:: Data listing

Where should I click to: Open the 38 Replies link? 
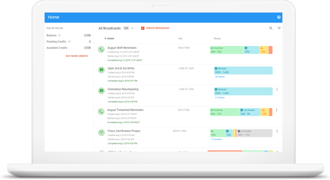tap(220, 77)

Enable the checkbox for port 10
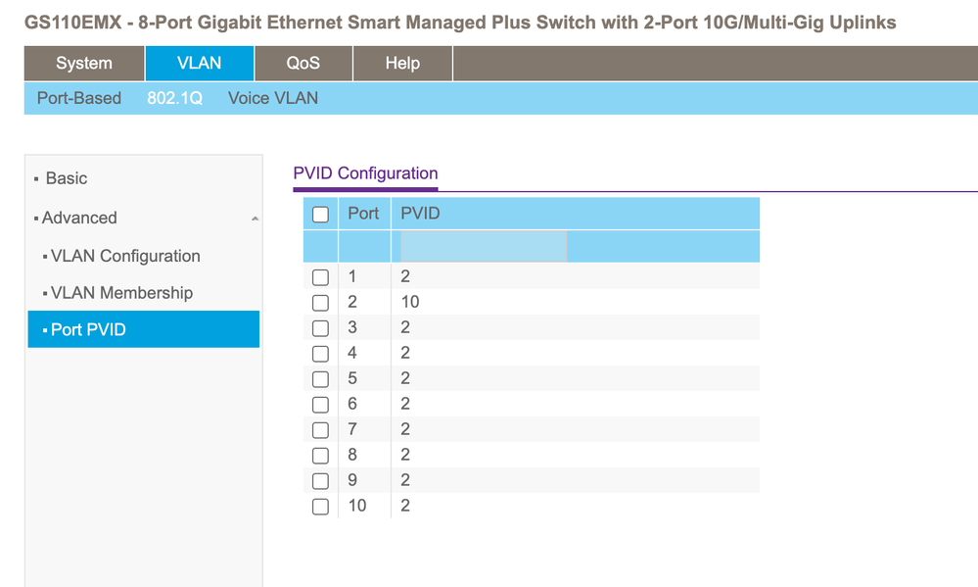coord(320,507)
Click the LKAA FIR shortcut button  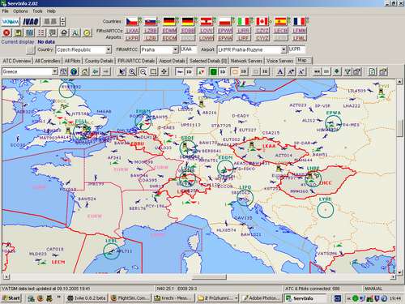coord(132,31)
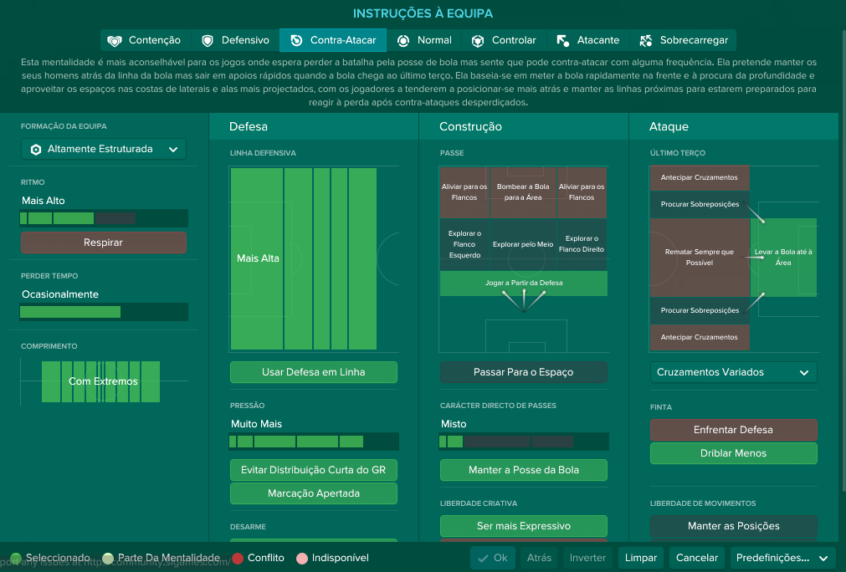Click the hexagon icon beside Altamente Estruturada
846x572 pixels.
point(36,150)
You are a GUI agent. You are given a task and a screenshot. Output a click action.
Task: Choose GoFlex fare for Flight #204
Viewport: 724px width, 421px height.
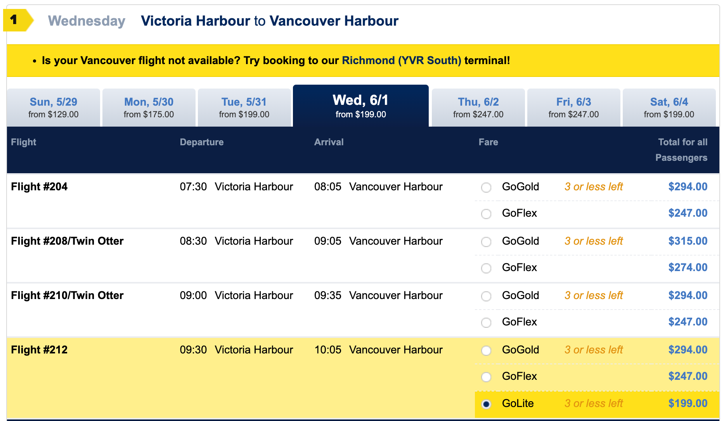click(486, 214)
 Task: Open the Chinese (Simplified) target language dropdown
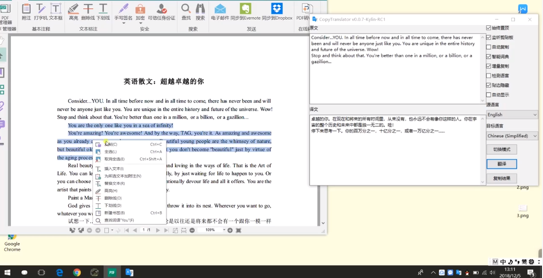click(512, 136)
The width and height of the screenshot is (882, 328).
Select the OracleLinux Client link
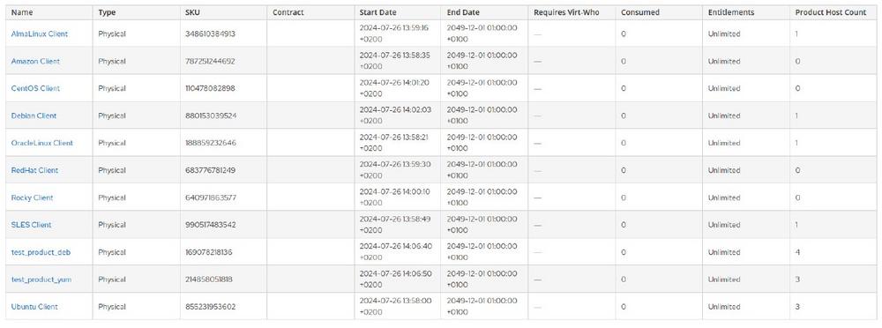(42, 143)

::::

Leaving the pictures aside, copy exactly and only the lines from the one holding "The width and" through the final line of the data, both ends kept.

The width and height of the screenshot is (882, 328).
Select the OracleLinux Client link
(42, 143)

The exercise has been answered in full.